"Godspeed": The Reformation Speaks Today - an Interview with David Teems
CVB: I teach at writer’s conferences and I’ve said many times, if you want to read a great writer, read David Teems. So this brings us back to Godspeed.
David: Godspeed is a 365-day historical devotional that features the Reformers, both men and women. At that time, women were fairly voiceless. I feature Catherine Parr quite a bit. She was Henry the Eighth’s sixth wife, and she was quite a lyrical writer. She wrote several devotionals, many about the Psalms.
Tyndale and Luther take the main stage in this book, of course. But I also include John Calvin, John Knox, Jan Hus, and John Wycliffe. I call Wycliffe “the Luther before Luther” – as he lived 130 years before Luther’s time. The Reformation, for me, has its beginnings in John Wycliffe. The attitude concerning reform in the church may have been growing and growing, but Wycliffe was the first one to write about it. He was the first willing to debate about it. Had he not died of a stroke, he would have been burned at the stake for his troubles.
CVB: Well they dug him up and burned his bones, just to make sure, right?

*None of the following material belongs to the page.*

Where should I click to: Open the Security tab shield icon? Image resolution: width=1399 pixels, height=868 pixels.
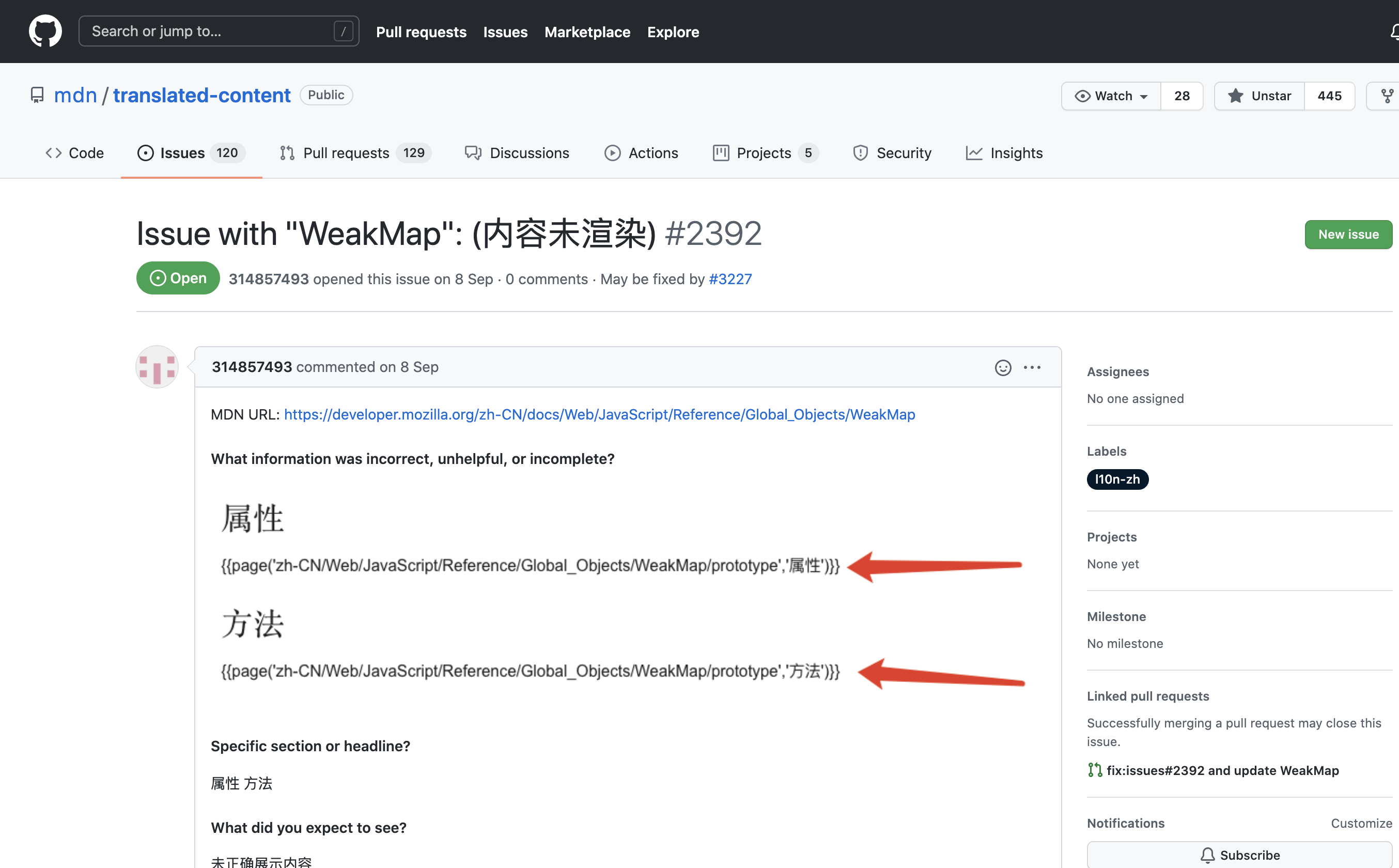coord(860,153)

David: That’s how ridiculous it was. He was declared a heretic by the Roman Church in 1415, then at the order of the Pope, they dug him up to burn him in 1428. When someone was made a priest, they anointed him, so they scraped his bones to remove that anointing. They paraded him around the town of Lutterworth in England, and then burned him at the stake. The sheriff took a mattock to make sure the bones were completely crushed, and then threw his ashes into the River Swift.